The San Jose Sharks are a really good hockey team. Joe Thornton
certainly isn't what he used to be these days, but he's still a difference-maker, and the Sharks are a talented hockey team. And on Sunday the Blues made them look downright pedestrian.
A big part of that was what McDonald brought to the table, as he immediately became the best pure skater on the ice for the Blues and used his speed to create problems for San Jose early on. He assisted on Alex Pietrangelo's wicked Al MacInnis slapshot in the first and used his speed to stretch the Shark defense out the whole game. To say it was nice to see McDonald back on the ice and doing what he can do would be a monstrous understatement.
The speed, the grace, the puckhandling ability, the passing touch, it all looked to be there for McDonald, even with a shade of understandable rust still lingering. In fact, he looked very close to the playmaker we've come to expect #10 to be.
Which raises the inevitable question, of course: is it enough? I wrote not too long ago
about the Blues' need for offensive upgrades, and what form would be best for those upgrades to take. Do they need a shooter? A playmaker? Nothing at all? Yet another goalie, except this one strictly for offensive purposes?

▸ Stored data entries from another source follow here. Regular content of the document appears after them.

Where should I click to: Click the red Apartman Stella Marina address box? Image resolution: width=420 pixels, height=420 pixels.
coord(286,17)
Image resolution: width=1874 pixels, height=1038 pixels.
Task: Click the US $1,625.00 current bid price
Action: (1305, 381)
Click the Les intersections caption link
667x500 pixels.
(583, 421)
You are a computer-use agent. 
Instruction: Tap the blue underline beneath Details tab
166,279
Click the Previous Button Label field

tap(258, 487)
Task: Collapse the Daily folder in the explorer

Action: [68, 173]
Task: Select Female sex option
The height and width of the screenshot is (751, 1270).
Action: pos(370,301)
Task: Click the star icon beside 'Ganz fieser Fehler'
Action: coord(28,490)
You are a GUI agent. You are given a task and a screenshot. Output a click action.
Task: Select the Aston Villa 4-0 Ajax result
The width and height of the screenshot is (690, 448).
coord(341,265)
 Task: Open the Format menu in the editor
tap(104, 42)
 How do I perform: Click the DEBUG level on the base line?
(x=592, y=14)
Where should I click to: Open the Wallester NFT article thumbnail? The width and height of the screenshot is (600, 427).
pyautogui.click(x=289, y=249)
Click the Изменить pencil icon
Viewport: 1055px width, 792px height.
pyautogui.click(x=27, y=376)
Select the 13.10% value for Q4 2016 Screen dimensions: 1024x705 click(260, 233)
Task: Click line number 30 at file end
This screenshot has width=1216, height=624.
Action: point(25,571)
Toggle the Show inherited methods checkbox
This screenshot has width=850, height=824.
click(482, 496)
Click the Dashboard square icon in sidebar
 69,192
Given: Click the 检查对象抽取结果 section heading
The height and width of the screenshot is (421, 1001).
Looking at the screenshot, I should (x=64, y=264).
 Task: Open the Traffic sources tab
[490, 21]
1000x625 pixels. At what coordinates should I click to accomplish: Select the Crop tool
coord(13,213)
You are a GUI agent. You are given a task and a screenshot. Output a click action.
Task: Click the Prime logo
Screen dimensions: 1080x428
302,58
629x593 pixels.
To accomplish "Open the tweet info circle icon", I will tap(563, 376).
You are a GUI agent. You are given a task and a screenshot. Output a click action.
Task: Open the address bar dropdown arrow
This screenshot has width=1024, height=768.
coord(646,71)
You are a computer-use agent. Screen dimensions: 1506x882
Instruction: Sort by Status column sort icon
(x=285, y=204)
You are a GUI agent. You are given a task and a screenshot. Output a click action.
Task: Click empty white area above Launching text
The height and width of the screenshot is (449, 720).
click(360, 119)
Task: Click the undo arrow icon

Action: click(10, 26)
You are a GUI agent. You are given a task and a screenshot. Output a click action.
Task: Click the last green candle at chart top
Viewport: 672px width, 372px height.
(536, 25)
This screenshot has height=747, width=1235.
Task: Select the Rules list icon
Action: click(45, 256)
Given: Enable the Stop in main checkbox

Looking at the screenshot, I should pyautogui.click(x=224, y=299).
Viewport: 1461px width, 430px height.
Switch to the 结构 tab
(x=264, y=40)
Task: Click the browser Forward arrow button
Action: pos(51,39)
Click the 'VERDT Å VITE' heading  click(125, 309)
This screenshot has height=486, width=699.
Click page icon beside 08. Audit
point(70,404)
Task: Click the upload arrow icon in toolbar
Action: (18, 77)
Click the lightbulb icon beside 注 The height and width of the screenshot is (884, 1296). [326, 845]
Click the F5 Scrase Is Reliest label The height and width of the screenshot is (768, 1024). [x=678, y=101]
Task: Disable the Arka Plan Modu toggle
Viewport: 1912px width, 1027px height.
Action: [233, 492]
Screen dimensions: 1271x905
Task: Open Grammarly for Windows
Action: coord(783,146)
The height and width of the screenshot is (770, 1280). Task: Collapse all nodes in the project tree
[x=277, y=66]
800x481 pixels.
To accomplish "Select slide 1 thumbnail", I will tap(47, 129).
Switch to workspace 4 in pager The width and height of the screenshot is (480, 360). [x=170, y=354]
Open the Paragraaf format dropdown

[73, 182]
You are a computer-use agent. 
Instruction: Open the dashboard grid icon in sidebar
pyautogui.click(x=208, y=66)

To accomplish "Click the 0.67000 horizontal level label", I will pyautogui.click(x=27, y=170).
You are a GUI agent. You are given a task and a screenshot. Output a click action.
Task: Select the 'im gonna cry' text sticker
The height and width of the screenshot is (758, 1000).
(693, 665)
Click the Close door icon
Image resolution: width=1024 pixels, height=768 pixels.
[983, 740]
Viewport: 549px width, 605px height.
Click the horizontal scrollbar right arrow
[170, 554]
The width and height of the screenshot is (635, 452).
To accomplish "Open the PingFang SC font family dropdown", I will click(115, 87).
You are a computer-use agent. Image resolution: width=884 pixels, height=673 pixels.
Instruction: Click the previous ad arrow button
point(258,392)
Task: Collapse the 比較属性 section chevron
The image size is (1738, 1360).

I said at the time they probably needed a playmaker, but the potential return of, oh, say, an injured Andy McDonald could certainly change that equation. And after watching McDonald on the ice last night, seeing the dimension he adds, I'm inclined to say it definitely does change the equation. Adding Andy McDonald is exactly what the Blues needed.
Unfortunately, the continued dropping-like-flies of Blues players -- Jason Arnott and Matt D'Agostini being the latest casualties -- has pushed the equation right back where it was. The addition of McDonald could -- and should -- make all the difference in the world to this offense. Considering the sheer number of injured players the Blues are dealing with, though, McDonald alone probably still isn't enough.
The status of McDonald and the other various injured players the Blues are currently dealing with will certainly affect the way they approach the upcoming deadline. Sadly, it seems the team is right back where it was: waiting for injuries to heal or making a deal.
Still, it certainly was awfully good to see Andy McDonald back on the ice last night. Welcome back, Mac.